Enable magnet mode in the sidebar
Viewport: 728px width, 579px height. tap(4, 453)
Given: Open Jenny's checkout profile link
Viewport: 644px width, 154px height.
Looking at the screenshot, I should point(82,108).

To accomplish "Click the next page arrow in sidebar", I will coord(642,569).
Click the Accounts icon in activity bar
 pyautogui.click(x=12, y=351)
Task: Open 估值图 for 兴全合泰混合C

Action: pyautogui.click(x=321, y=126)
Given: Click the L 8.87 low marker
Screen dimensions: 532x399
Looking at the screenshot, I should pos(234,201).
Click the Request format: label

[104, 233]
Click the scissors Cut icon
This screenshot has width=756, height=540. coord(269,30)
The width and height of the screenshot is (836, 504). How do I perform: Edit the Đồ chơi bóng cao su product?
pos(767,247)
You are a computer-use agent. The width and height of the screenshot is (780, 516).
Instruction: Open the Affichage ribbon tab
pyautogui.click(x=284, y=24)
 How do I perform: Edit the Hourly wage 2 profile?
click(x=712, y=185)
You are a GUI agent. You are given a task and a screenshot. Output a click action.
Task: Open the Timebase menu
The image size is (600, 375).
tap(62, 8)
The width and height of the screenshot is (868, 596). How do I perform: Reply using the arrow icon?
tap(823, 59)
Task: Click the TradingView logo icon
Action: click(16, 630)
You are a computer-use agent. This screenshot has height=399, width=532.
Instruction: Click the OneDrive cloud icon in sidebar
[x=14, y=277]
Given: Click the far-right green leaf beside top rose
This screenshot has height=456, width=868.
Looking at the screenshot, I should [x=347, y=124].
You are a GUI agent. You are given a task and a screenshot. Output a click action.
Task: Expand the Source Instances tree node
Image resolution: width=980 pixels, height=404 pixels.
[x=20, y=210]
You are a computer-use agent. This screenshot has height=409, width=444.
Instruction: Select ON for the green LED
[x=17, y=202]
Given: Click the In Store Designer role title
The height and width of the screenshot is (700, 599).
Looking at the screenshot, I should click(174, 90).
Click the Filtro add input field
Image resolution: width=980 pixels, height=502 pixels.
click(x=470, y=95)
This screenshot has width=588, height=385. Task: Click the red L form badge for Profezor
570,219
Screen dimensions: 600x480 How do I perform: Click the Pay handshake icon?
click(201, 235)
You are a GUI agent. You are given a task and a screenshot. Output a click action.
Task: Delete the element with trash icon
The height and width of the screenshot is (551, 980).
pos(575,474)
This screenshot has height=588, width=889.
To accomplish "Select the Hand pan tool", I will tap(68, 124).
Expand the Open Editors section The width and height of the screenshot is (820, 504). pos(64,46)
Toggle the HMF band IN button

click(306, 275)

-=-=-

TASK REQUIREMENTS - Leave out every line ahead of the one containing "This screenshot has height=456, width=868." and print the rest of the listing exactly.

EXERCISE RESULT -
This screenshot has height=456, width=868.
Looking at the screenshot, I should [x=347, y=124].
You are a GUI agent. You are given a task and a screenshot. Output a click action.
Task: Expand the Source Instances tree node
Image resolution: width=980 pixels, height=404 pixels.
[x=20, y=210]
You are a computer-use agent. This screenshot has height=409, width=444.
Instruction: Select ON for the green LED
[x=17, y=202]
Given: Click the In Store Designer role title
The height and width of the screenshot is (700, 599).
Looking at the screenshot, I should click(174, 90).
Click the Filtro add input field
Image resolution: width=980 pixels, height=502 pixels.
click(x=470, y=95)
This screenshot has width=588, height=385. Task: Click the red L form badge for Profezor
570,219
Screen dimensions: 600x480 How do I perform: Click the Pay handshake icon?
click(201, 235)
You are a GUI agent. You are given a task and a screenshot. Output a click action.
Task: Delete the element with trash icon
The height and width of the screenshot is (551, 980).
pos(575,474)
This screenshot has height=588, width=889.
To accomplish "Select the Hand pan tool", I will tap(68, 124).
Expand the Open Editors section The width and height of the screenshot is (820, 504). pos(64,46)
Toggle the HMF band IN button

click(306, 275)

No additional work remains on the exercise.